Now, according to “Healthy interest in Pascack” (Page L-1, Aug. 17), Hackensack University Medical Center has proposed the development of a new acute-care hospital at the Pascack Valley site. For all of the reasons I have outlined above, and many more, this is not a good plan. It flies in the face of the findings of the governor’s commission, and will only serve to weaken the hospitals that have so ably served the patients of the Pascack Valley Hospital service area.

It is tempting to say the investment of $80 million by a for-profit, outside firm is a good idea. But in reality excess capacity, regardless of whose money it is, only increases the cost of health care, and it is already too expensive. While we have taken many steps in the past decade to correct the fact that there are too many hospitals and beds in New Jersey, this would be an enormous step back. I wonder how the state could ever accept an application to essentially reopen Pascack Valley Hospital when its own commission indicated that the area had too many hospitals. The right thing to do – and, in my view, the only thing to do – is to ensure the newly established strength of existing Bergen County acute-care hospitals by not allowing another one to open.

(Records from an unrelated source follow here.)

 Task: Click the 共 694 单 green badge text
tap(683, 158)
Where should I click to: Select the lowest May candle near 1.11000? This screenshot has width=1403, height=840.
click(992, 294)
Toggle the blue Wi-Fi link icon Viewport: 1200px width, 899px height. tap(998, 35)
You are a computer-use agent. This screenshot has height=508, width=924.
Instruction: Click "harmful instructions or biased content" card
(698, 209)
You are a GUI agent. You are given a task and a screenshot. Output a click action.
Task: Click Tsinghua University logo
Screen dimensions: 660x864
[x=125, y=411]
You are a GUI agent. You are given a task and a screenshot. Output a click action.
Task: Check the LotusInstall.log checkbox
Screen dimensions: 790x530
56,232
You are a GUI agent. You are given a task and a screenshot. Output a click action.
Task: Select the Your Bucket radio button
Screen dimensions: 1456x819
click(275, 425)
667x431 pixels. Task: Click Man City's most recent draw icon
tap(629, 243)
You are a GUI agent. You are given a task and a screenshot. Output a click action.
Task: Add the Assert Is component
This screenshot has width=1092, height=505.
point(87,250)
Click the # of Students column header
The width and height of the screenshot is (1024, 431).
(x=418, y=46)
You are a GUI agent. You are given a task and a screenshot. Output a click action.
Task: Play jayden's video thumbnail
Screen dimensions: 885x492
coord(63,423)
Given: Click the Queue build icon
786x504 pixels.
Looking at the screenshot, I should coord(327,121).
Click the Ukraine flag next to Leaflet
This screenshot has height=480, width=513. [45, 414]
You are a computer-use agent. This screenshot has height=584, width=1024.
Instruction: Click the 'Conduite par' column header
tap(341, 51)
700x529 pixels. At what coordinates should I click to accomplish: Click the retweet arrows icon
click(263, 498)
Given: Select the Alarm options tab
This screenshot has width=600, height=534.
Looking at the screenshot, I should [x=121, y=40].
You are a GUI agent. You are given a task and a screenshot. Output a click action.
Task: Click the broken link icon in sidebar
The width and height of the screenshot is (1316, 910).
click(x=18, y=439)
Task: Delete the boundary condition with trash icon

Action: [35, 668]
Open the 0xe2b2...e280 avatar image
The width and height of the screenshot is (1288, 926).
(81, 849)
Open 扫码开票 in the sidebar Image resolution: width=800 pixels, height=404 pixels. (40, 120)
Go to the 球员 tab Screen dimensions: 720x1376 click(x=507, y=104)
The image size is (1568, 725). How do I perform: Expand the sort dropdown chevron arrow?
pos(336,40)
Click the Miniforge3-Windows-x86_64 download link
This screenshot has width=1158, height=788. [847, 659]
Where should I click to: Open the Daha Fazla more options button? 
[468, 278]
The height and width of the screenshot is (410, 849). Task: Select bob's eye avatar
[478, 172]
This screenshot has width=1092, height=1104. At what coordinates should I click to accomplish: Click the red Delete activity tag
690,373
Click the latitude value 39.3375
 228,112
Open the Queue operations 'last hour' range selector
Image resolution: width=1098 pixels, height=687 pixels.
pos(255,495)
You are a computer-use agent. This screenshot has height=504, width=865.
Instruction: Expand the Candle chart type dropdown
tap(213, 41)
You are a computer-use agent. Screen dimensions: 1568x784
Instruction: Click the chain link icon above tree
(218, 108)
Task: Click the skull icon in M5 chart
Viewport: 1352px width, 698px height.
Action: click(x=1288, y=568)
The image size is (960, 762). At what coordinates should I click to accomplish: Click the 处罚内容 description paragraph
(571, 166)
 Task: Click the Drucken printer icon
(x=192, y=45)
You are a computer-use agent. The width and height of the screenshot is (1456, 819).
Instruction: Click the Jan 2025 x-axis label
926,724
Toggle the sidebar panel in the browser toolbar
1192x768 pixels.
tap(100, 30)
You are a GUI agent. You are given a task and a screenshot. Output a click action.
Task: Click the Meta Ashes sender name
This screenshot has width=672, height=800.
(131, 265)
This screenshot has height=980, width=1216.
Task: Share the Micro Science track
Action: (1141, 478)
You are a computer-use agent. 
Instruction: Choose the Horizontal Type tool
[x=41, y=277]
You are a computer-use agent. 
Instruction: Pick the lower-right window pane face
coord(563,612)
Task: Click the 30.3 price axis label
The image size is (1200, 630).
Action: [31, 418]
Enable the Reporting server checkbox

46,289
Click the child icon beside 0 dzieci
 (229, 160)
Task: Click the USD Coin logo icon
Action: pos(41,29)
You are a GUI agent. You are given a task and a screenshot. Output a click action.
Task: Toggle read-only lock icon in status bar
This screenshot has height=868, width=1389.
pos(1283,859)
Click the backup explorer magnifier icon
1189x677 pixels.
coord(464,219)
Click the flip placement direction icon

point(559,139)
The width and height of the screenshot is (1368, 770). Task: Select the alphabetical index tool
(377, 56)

I urge Corzine, the health commissioner and the state’s Health Planning Board to heed the conclusions of their own report and develop a statewide health plan, so that we will in fact have a rational – not emotional or political – way of looking at the health care needs of New Jersey.

As I wrote more than 10 years ago, letting our hearts win out over our minds when it comes to health care is a grave mistake. That’s something none of us wants. My mind knows that, and my heart does, too.

Gary Carter is former president of the New Jersey Hospital Association, a Princeton-based trade organization that represents 114 hospitals throughout the state.